* [AIM OF THE EXERCISE]
From the line that contains "Click the wireless" to the end of the entries, copy each line exactly, though the pictures stay out.

....

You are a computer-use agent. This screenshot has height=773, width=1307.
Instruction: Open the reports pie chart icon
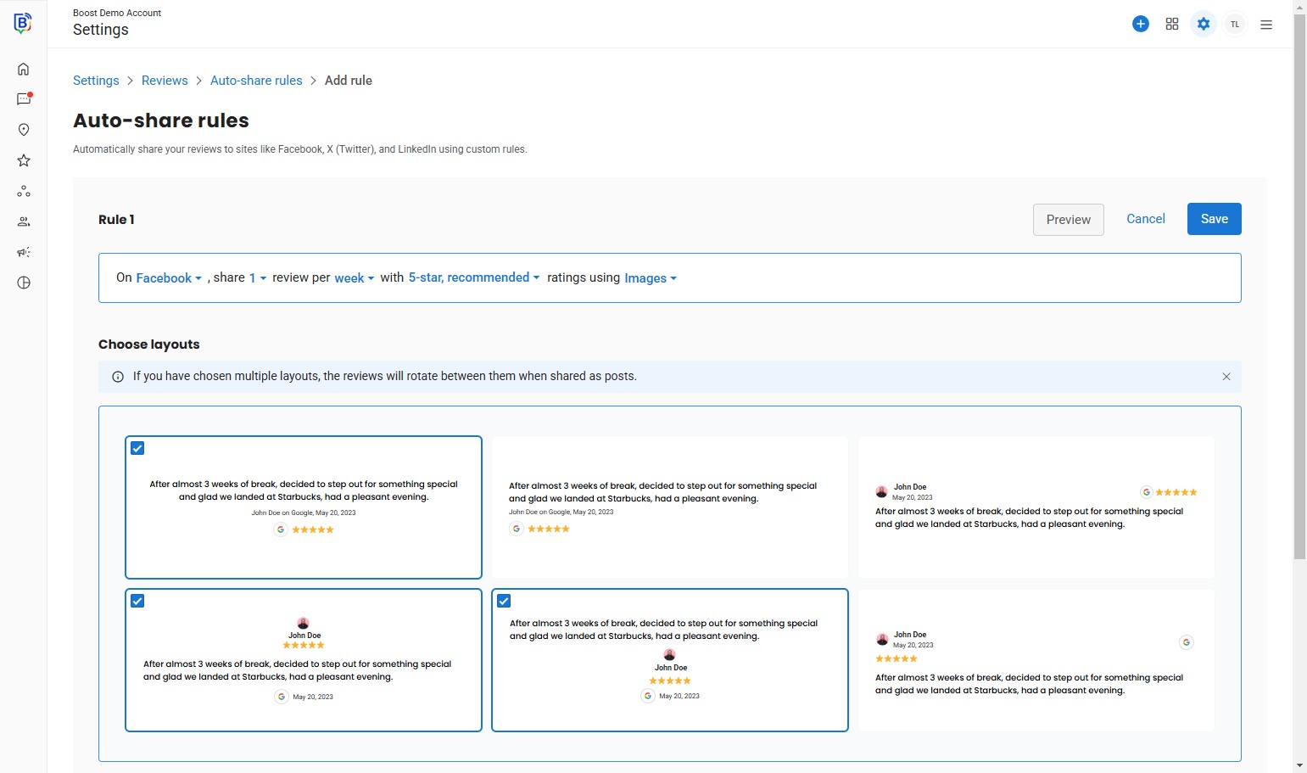point(24,283)
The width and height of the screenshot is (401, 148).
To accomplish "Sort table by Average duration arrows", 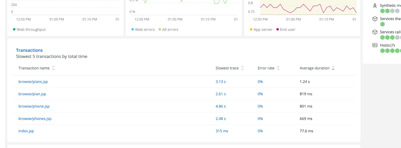I will (333, 68).
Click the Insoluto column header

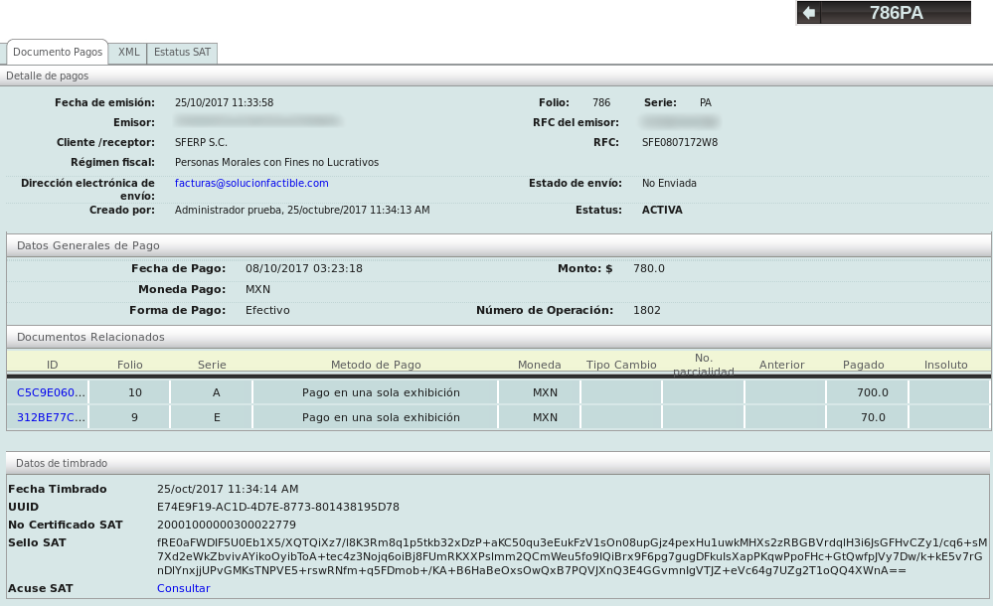click(x=945, y=365)
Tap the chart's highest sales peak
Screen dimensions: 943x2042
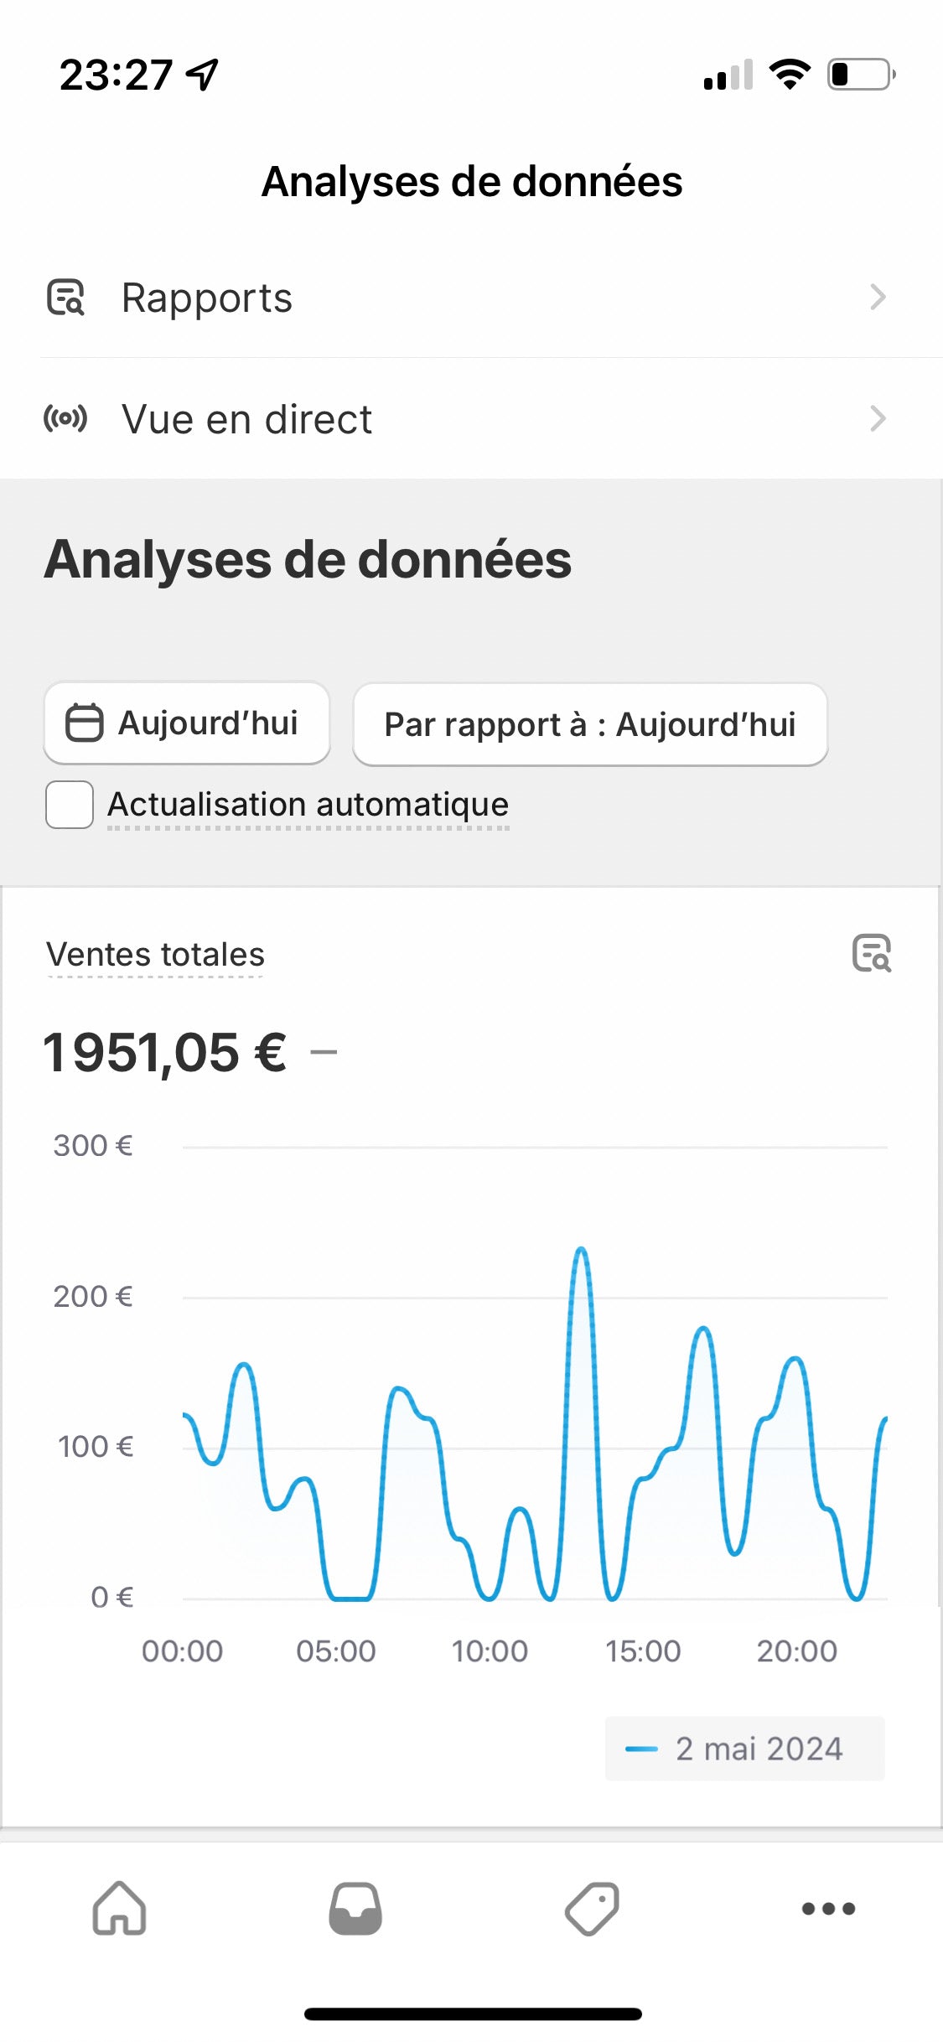coord(581,1251)
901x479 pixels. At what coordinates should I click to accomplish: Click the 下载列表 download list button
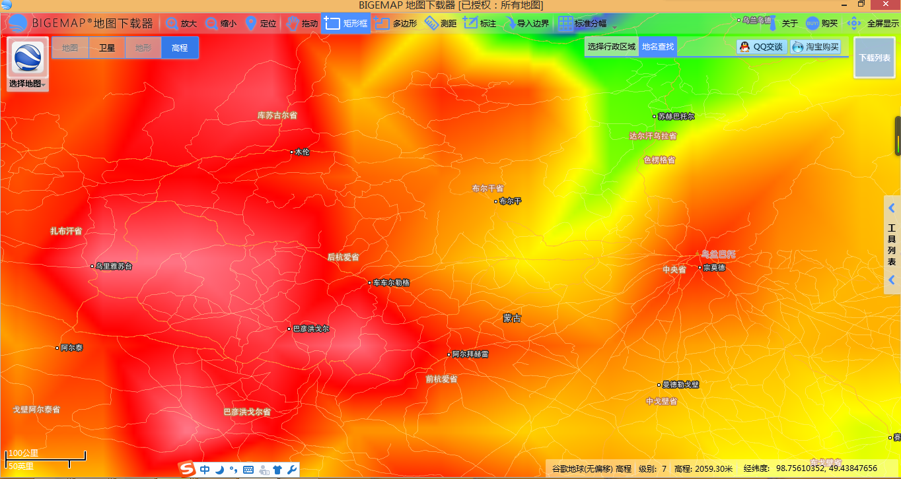[874, 57]
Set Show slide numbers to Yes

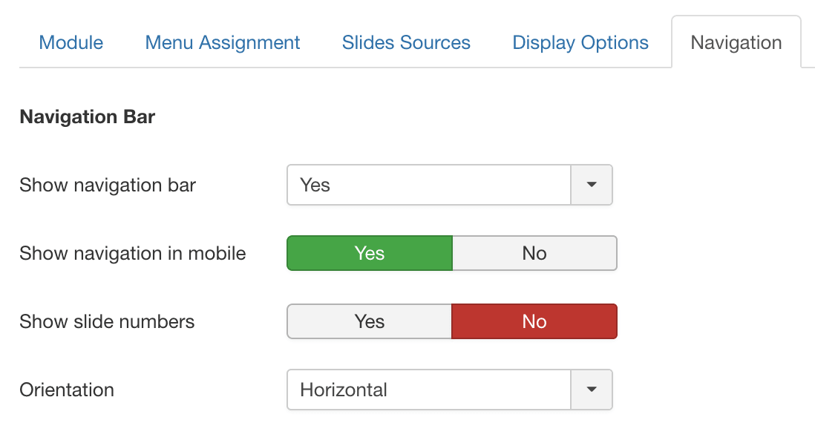click(x=370, y=321)
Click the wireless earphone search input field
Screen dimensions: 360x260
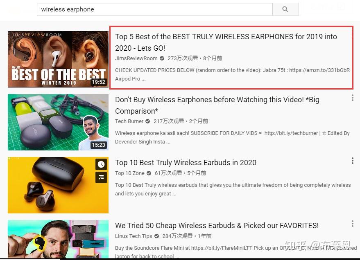pos(155,9)
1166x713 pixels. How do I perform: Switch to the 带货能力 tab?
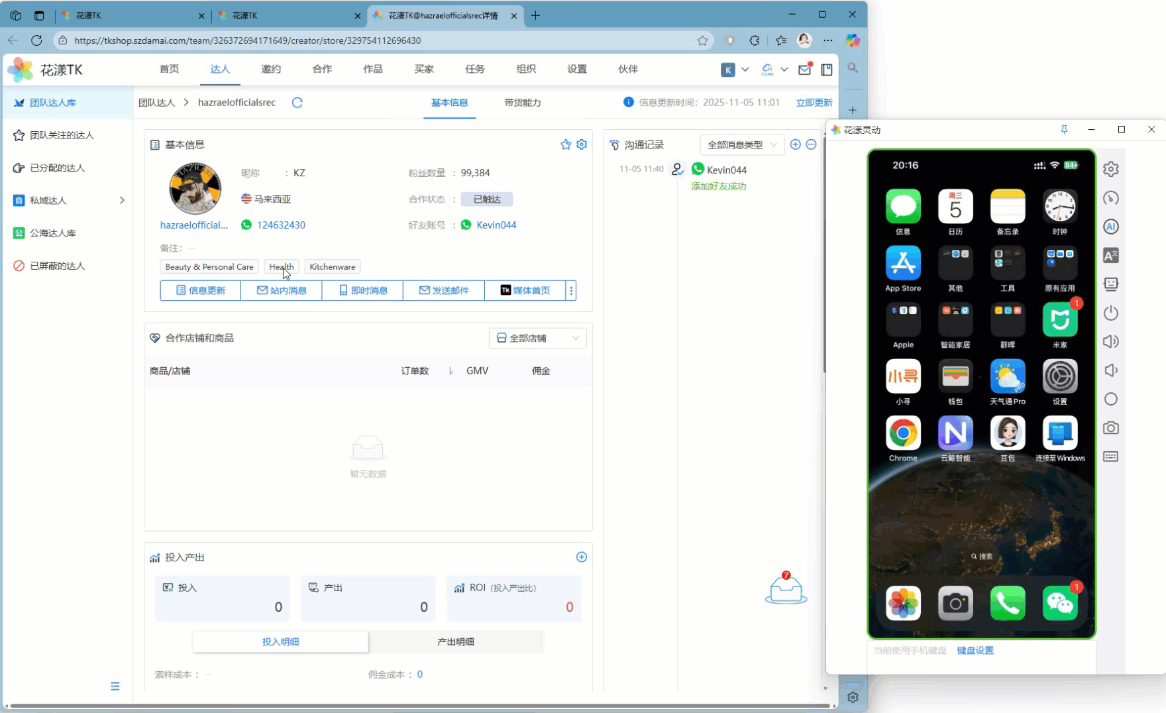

....

* [TASK RESULT]
Click the wireless earphone search input field
Screen dimensions: 360x260
pos(155,9)
1166x713 pixels. How do I perform: Switch to the 带货能力 tab?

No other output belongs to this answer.